Opinião

Literatura

As palavras das cantigas, de José Carlos Ary dos Santos

Ary é hoje justamente considerado «o grande poeta de Abril», não apenas porque o cantou de formas várias, na canção popular, em rábulas de revista e na poesia erudita, mas igualmente no modo afirmativo, tocante e a roçar o génio, como esses poemas foram construídos e como troavam na sua poderosa voz como alavancas de luta e de inconformismo, de coragem e determinação ideológica.

Fotografia: Avante!

O País que vivemos antes de Abril de 1974 era um território de destroços onde, apesar dos pesares, muitas flores brotavam do calcinado chão. Muitos homens e mulheres viviam cercados nos dias clandestinos, outros encarcerados em prisões infectas, no território continental, nas ilhas e nas colónias. Havia, nesse País fechado, muitos que tentavam, se uma luz surgisse, abrir portas e janelas para que um pequeno raio por elas entrasse. Os poetas, os escritores, os cantores, os trabalhadores do teatro, do cinema, da rádio, construíam formas subtis, escreviam nas entrelinhas, cantavam versos que denunciavam a miséria e o cerco, acrescentavam dicas ácidas às rábulas revisteiras, contornavam com saber e talento o olho vigilante dos censores.
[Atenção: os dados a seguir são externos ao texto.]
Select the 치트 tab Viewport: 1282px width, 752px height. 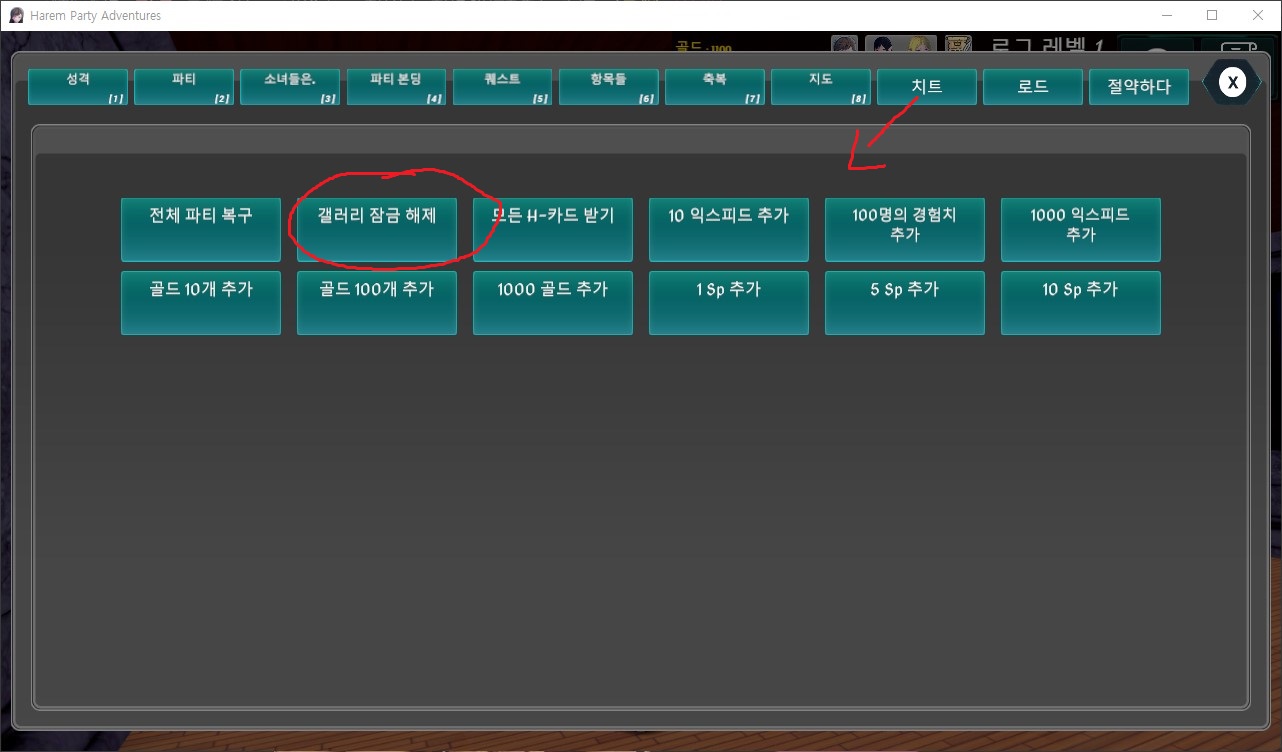(x=926, y=87)
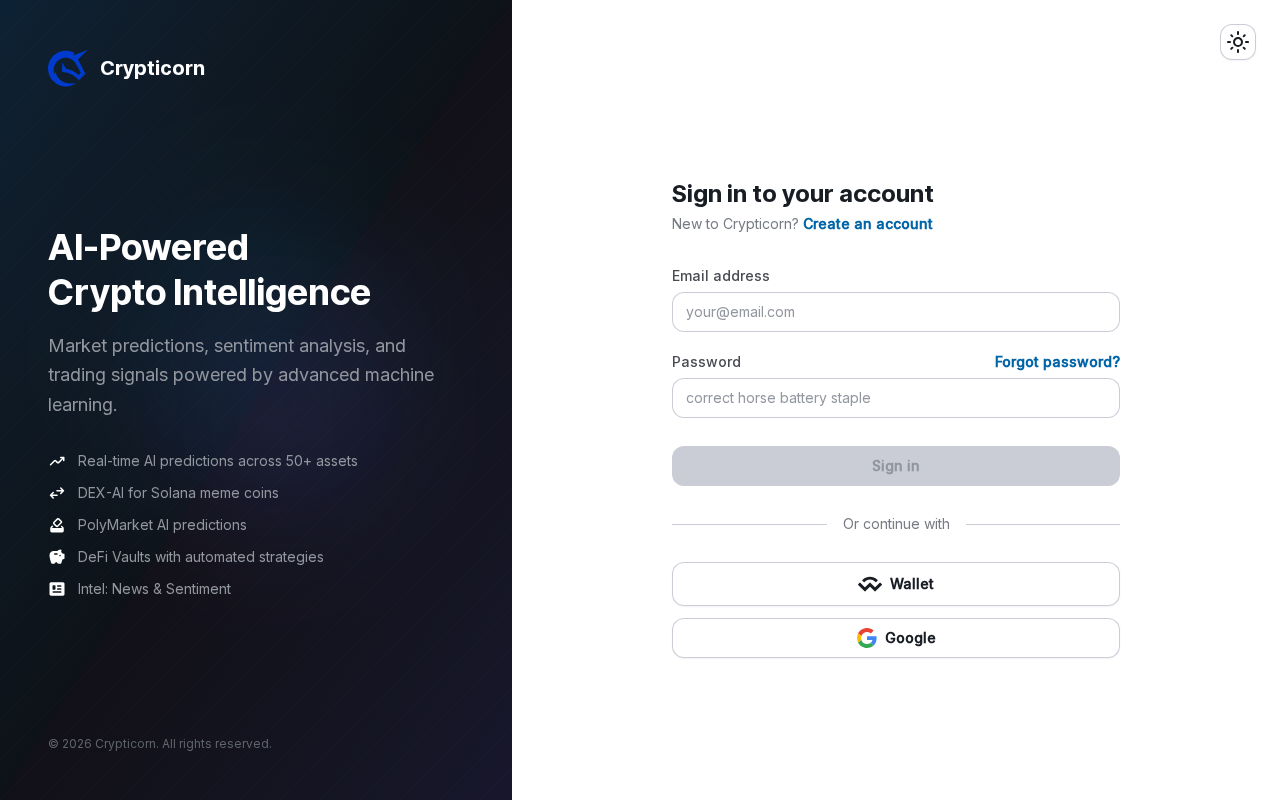
Task: Click the "DeFi Vaults with automated strategies" text
Action: click(x=200, y=557)
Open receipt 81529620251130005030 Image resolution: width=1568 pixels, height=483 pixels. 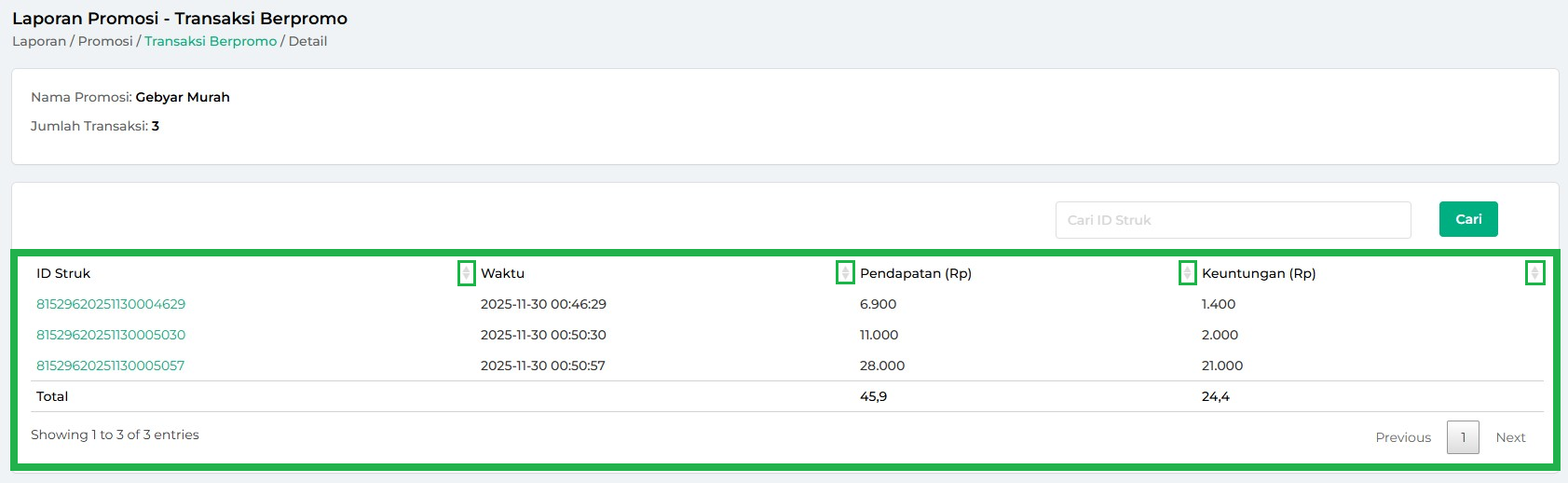[111, 335]
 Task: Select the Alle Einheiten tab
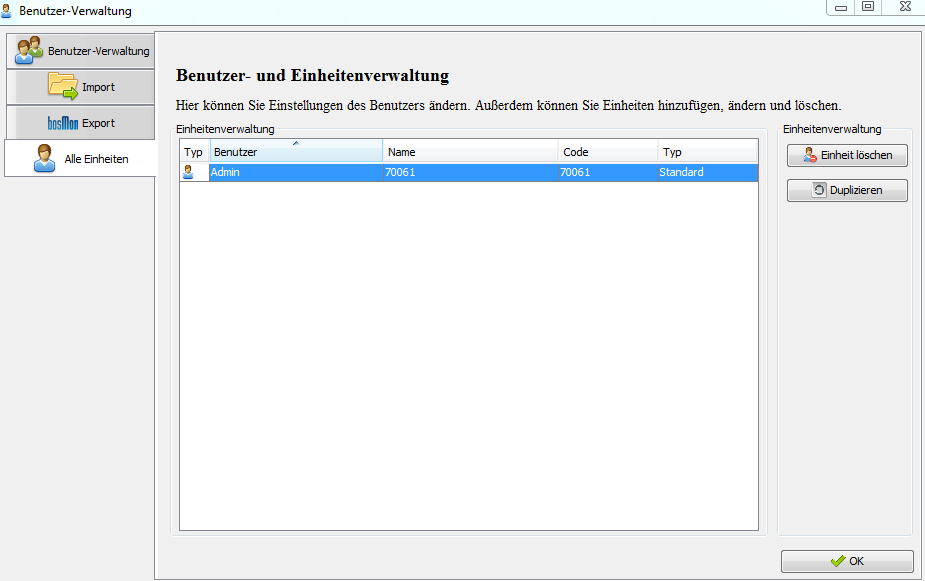pos(80,159)
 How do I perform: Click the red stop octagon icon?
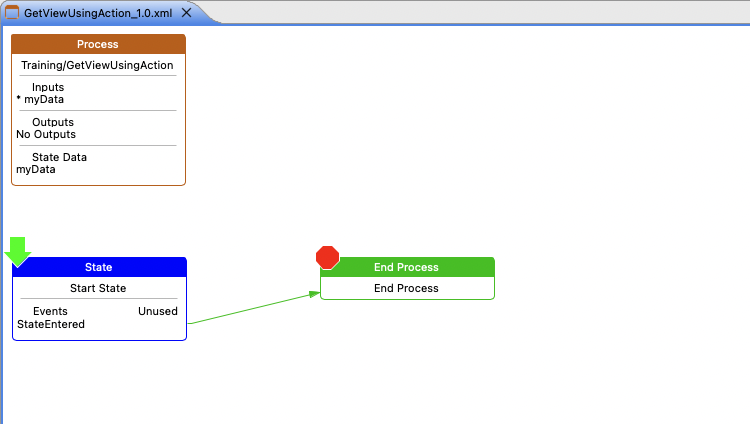point(327,258)
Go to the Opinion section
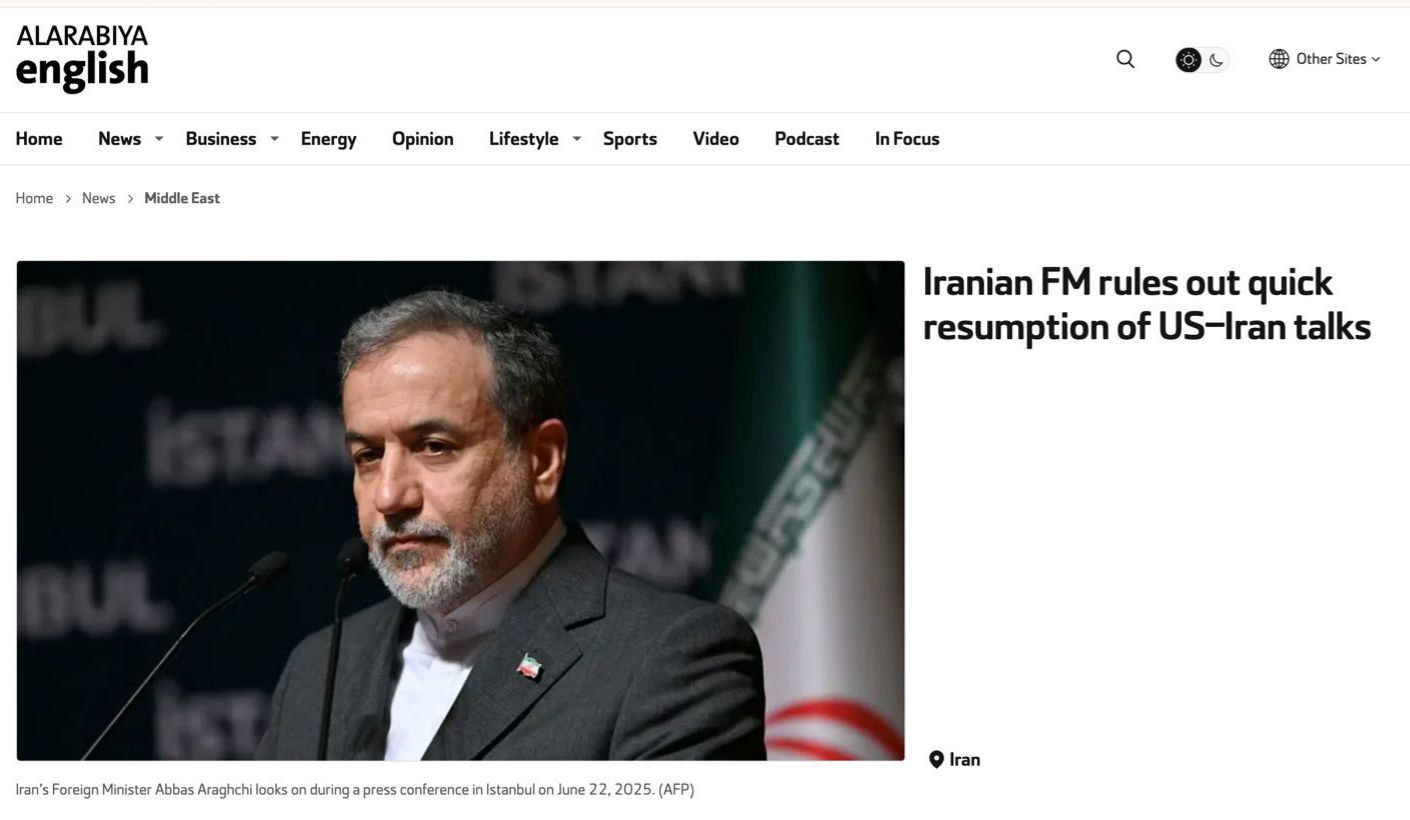Viewport: 1410px width, 820px height. pyautogui.click(x=423, y=139)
A música teve, como arma de denúncia dessa situação social e política, uma função determinante nesses tempos de grades. A começar pelas Canções Heroicas, de Fernando Lopes-Graça, passando pelas cantigas/baladas de José Afonso, de Luís Cília, Adriano Correia de Oliveira, José Mário Branco, Sérgio Godinho, Manuel Freire e outros, até à nova geração da música popular urbana, com Fernando Tordo, Carlos Mendes, Paulo de Carvalho e um fadista de exceção, Carlos do Carmo. A eles se juntou um poeta de raro virtuosismo e solta imaginação, José Carlos Ary dos Santos. Ary é hoje justamente considerado «o grande poeta de Abril», não apenas porque o cantou de formas várias, na canção popular, em rábulas de revista e na poesia erudita, mas igualmente no modo afirmativo, tocante e a roçar o génio, como esses poemas foram construídos e como troavam na sua poderosa voz como alavancas de luta e de inconformismo, de coragem e determinação ideológica.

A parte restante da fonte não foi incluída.